Guided by Rainer Maria Rilke's belief that "everything beckons us to perceive it," Hoffman explores the area around the Prespa Lakes, shared by Greece, Albania, and the former Yugoslav Republic of Macedonia. From there he travels widely, believing that through awareness, curiosity, and openness we have the potential to forge abiding relationships with a range of places. The Small Heart of Things is a book about looking and listening. It incorporates travel and natural history writing, interweaving human stories with those of wild creatures as Hoffman illuminates how, when we accord places our close and patient attention, these many connections can teach us to be at home in the world.

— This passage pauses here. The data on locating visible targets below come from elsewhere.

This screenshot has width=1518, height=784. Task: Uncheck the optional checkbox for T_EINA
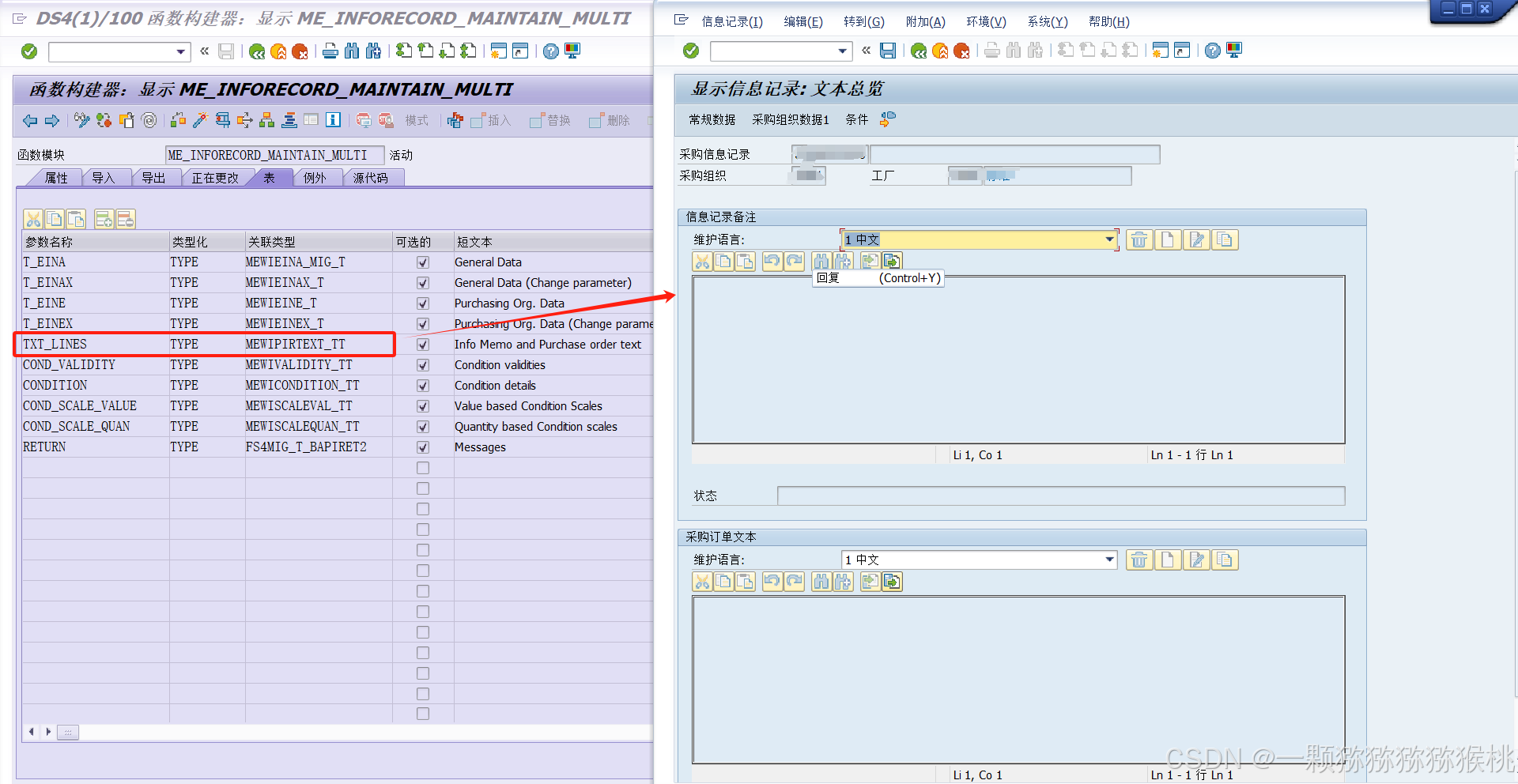(422, 262)
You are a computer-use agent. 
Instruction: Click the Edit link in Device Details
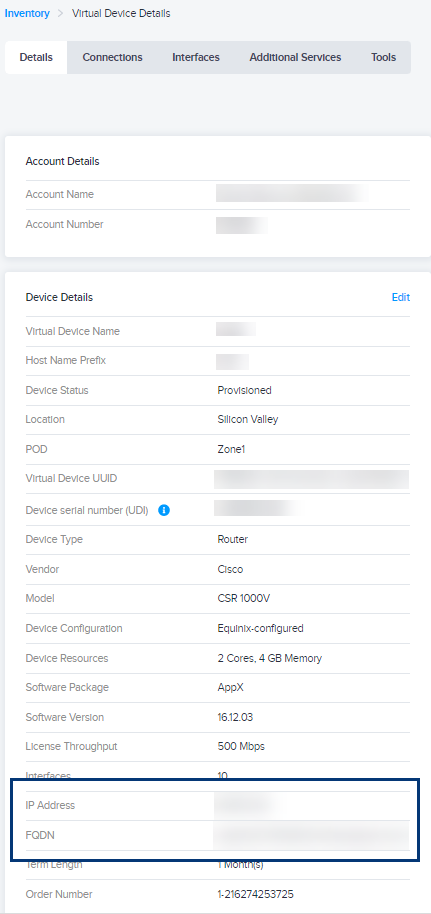click(x=401, y=297)
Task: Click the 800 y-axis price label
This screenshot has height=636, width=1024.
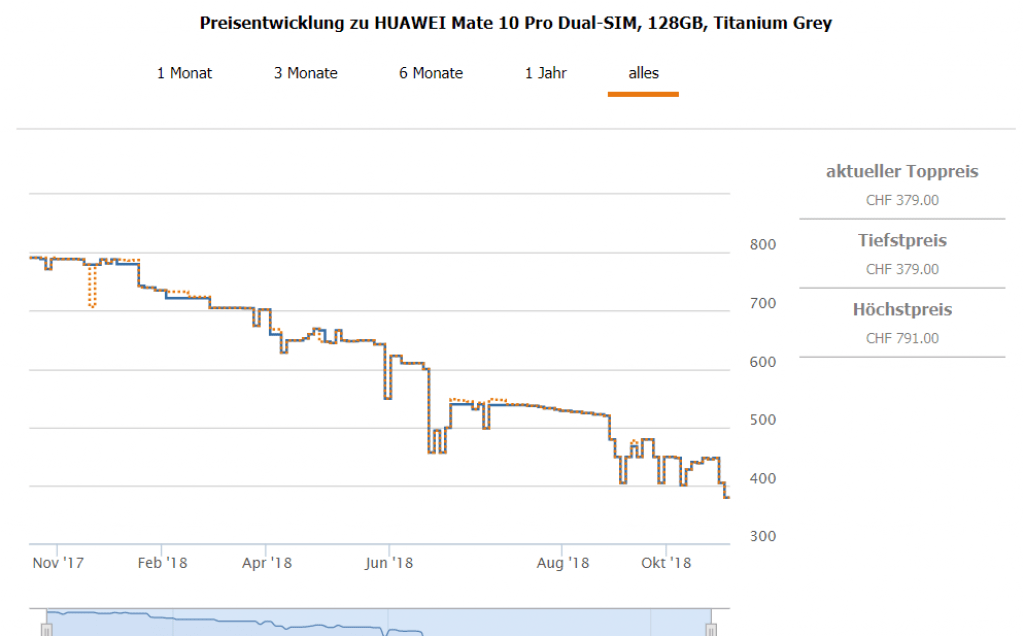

Julian Hoffman was born in England and grew up in Canada. In 2000, he and his wife, Julia, moved to the Prespa Lakes in northern Greece where, after some years as market gardeners, they now monitor birds in sensitive upland areas where wind farms have been built or proposed. His essay "Faith in a Forgotten Place," which is taken from the manuscript of The Small Heart of Things, won the 2011 Terrain.org Nonfiction Prize. Other writing has recently appeared in Kyoto Journal, Southern Humanities Review, EarthLines, Flyway, Cold Mountain Review, Three Coyotes, and Redwood Coast Review.